Kim Novak: DVD Treasury

Posted on August 5, 2010 at 3:36 pm

Kim Novak was one of the sultriest stars of the 1950’s. She is probably best remembered for her role in the Alfred Hitchcock film Vertigo as the mysterious women (or is it woman?) who drove Jimmy Stewart crazy. He plays a detective who is hired to protect the wife of a wealthy man but is unable to prevent her from committing suicide when she climbs up to the top of a tower because of his fear of heights. Then, when he meets another woman who resembles her, he becomes obsessed with making her over to look exactly like the woman who died. “All right, All right!” she says. “If I let you change me, will you love me then?” It was selected as the second greatest film of all time in 2002 by the prestigious film journal “Sight and Sound.” (First was “Citizen Kane.”)

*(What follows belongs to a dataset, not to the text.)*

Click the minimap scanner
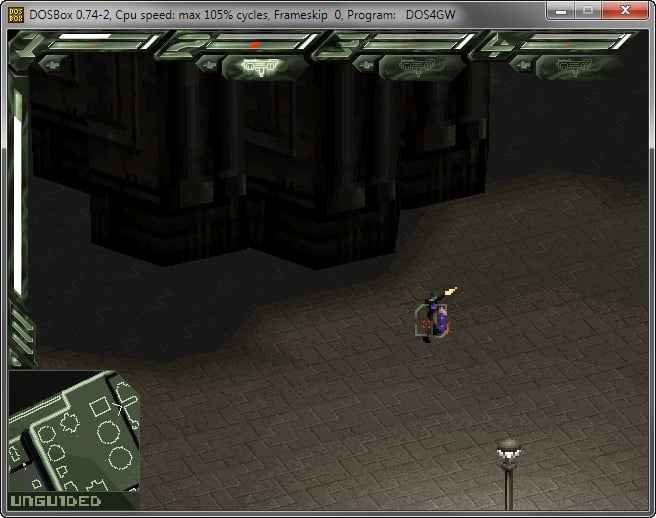This screenshot has height=518, width=656. tap(74, 431)
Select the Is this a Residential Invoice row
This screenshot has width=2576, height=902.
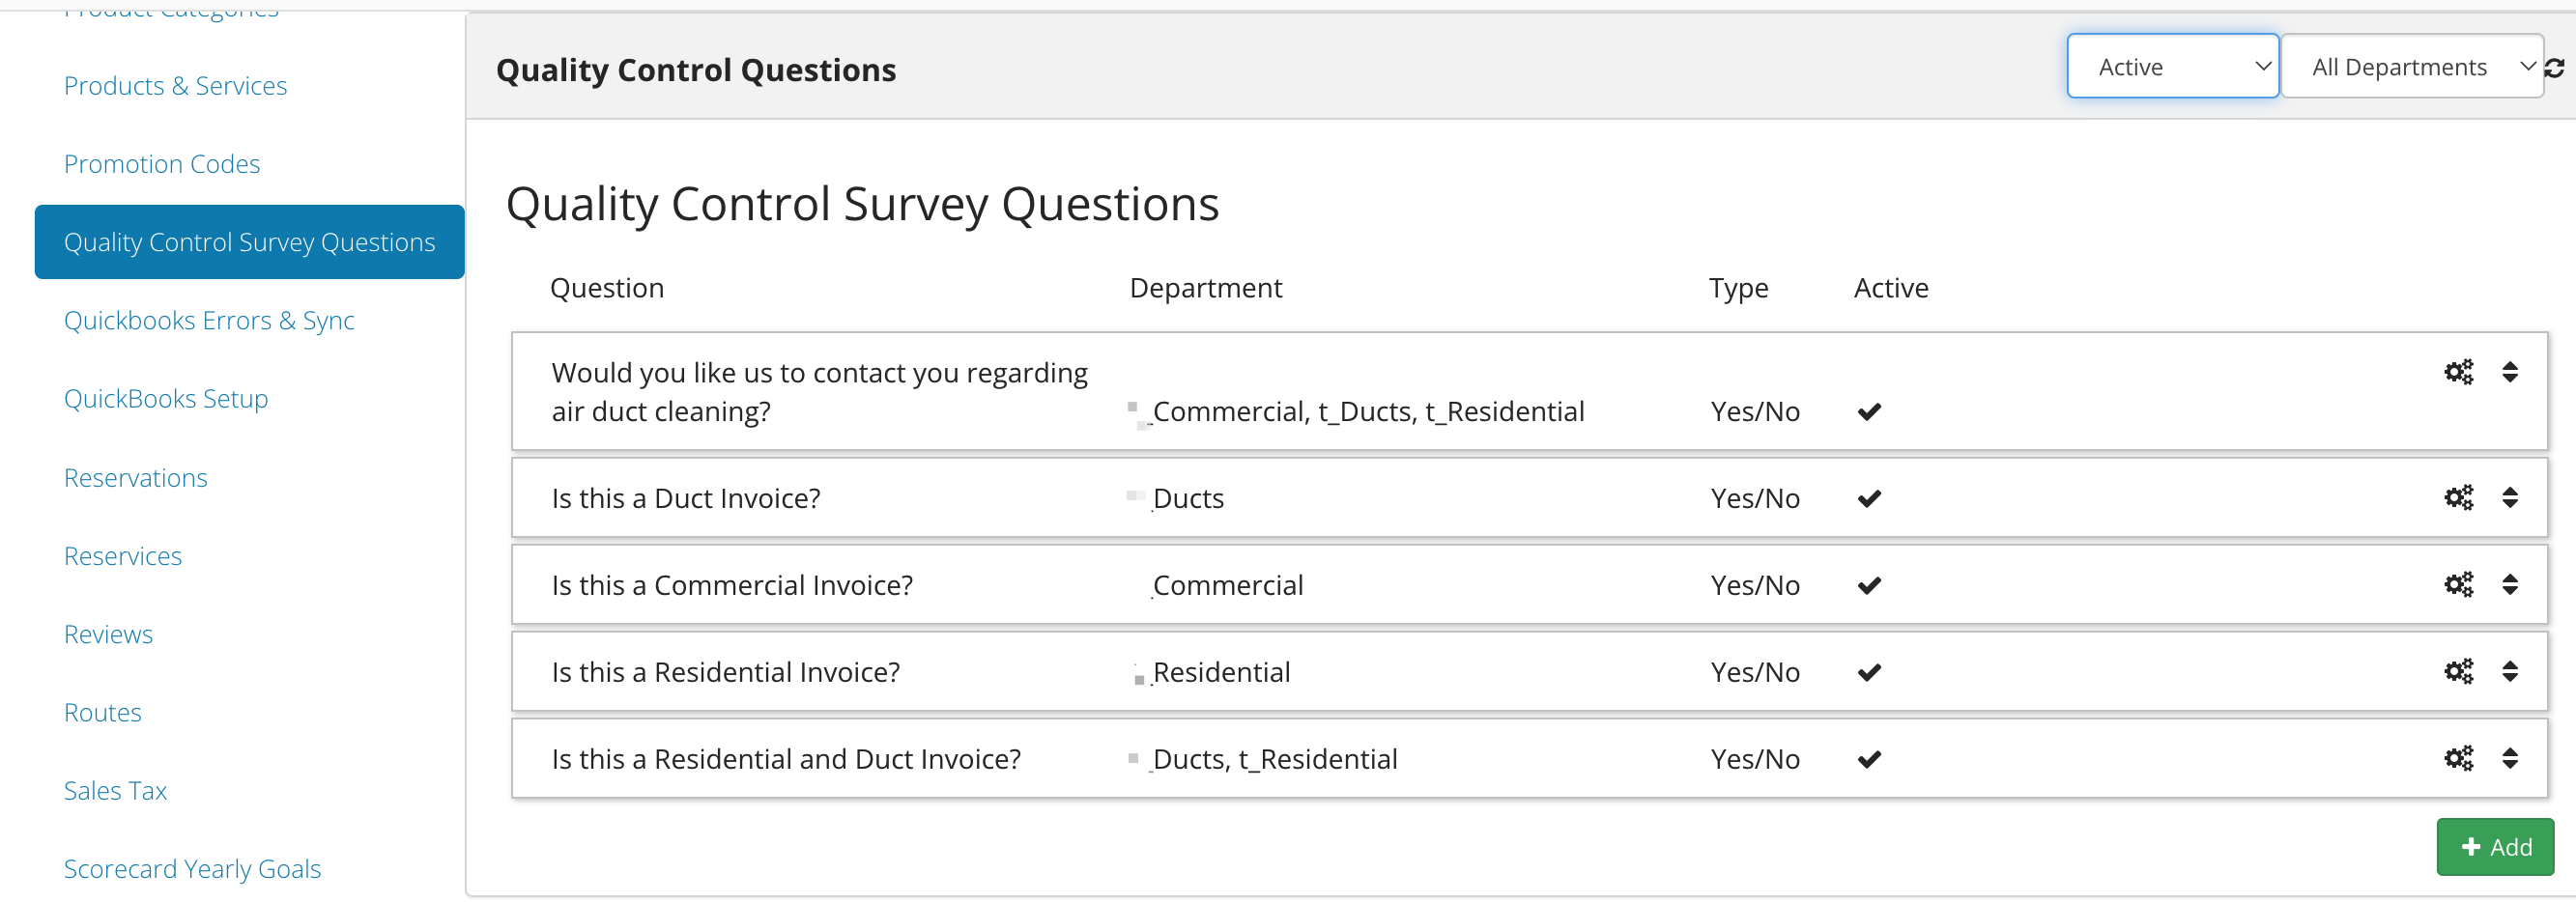1528,671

Some of Novak’s best other films are now available in the new The Kim Novak Collection box set, including her re-teaming with Stewart in the delightful romantic comedy, “Bell, Book, and Candle,” co-starring Jack Lemmon, Elsa Manchester, and Ernie Kovacs. She plays a witch who enchants a man so that he falls in love with her, only to risk losing her powers by falling for him.

She co-stars with Rita Hayworth and Frank Sinatra in the cynical musical “Pal Joey” (with the classic songs, “My Funny Valentine,” “Bewitched, Bothered, and Bewildered,” and “The Lady is a Tramp”). And it has “Picnic,” the story of the prettiest girl in a small town, who has to decide between the safe guy her mother wants her to marry and the drifter who captures her heart. The dance number mingling “Moonglow” and the movie’s theme is one of the most memorable moments on film.

Liz Smith catches up with Novak on the Wowowow website. “Hollywood categorized me as a blonde sex-pot, period. And to go on doing that would have killed me.” She now lives in Oregon with her husband and sounds very contented. I am happy for her, and happy for a whole new generation who will get to enjoy these films.